我が家の敷地も舗装されており、ベランダもコンクリート。(当たり前?)
「緑が足りない」ということで、
先日、"細ねぎ"の種と安い土を購入し、
近くのスーパーでもらってきた発泡スチロールのデカイ箱に植えてみた。

なぜ"細ねぎ"か?
育てやすいということと、
私は料理を何でも自分で作れるので薬味に大量のネギを消費するから。
"花を愛でる"という清い心をあまり持ち合わせていないようで、
つい、実用的なものに走ってしまう。
それでも、"何かを育て、成長の過程を楽しむ"という喜びは
得られるものだ。


横浜にいたときの住み家は
いわゆる"ハマ"の印象とは程遠い内陸部(?)の田舎にあり、
伊豆の山奥にでも来たかのような場所。
家の前には林があり、10秒も歩けば眼前に広がるは
農業専用地区とやらの畑。
1時間程度の散歩コースには事欠かない。

あるとき思い立って、
玄関先の敷地を掘ってみた。
そこに土を入れて、何かを植えたかったのだ。
舗装されてはいない土地なのだが、
その敷地内を駐車スペースにしていたと言えばお分かりのように
それはもう強力な粘土質!
10cm掘るのにもどれほど労力がいるかは、想像に難くないであろう。
しかしながら、いつのまにやら、
とり付かれた様に穴を掘りつづける自分がいた。
丸一日、太陽の下で汗をかく。
頭の中には、ドラマ「北の国から」のテーマソングより
"さだまさし"の歌声が流れる。 気分はもう五郎さん(田中邦衛)。
結局、玄関扉を開けた両サイドに畳2枚分、深さ30cmの穴を
掘ってやった。

そこに植えたのはやはり花ではなく、枝豆と大葉。

数日後の大家サンとの会話。
おめぇ、家の前を掘っただろう。

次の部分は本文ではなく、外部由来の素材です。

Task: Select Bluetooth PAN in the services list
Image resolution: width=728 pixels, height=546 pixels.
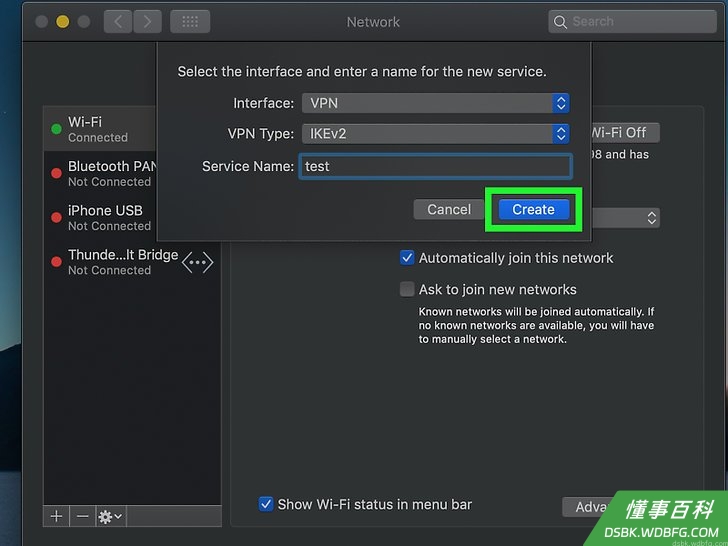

」
ドキッ!!
「あれじゃ、だめだ
ン??
「ちゃんと肥料足さないと、なんも育たねぇべ。
裏の家のニワトリひっつかまえて、鶏糞まかせろや。」
ガクッ。
そう、裏の家には俺が寝る頃に必ず鳴き始めるニワトリ達がいたのだ。

その年の夏に食べた手製の枝豆の上手かったこと!
少量ではあったが、香りも甘味も抜群!!
大葉も「これでもか」と言わんばかりにワンサカと育つ。
驚いたことに、毎年勝手に生えてくる。
種族保存の本能、おそるべし。

しかし、都市周辺の開発というやつは
そんな"田舎"が楽しめる場所や残しておきたい風景が相手であろうと
一向に気にしない。
道路計画とマンション建設のため、
年々まわりの木々は伐採され、
ご近所サンの家が次々立ち退きで取り壊されいくといった様を
悲しい気持ちで見ていた。
ニワトリのいた家も無くなった。
最後に我が家も取り壊しの為、引越しを余儀なくされたのであった。
無数の鳥たちやタヌキの親子はどこへ行ったのだろう。


今朝は、数ミリ程度の芽を出し始めたベランダの"細ねぎ"たちに
米のとぎ汁を与えた。
喜んでいた
・・・・・・・・・・・・
ように思えた。


うー、なんとミュージシャンらしくないお話だこと。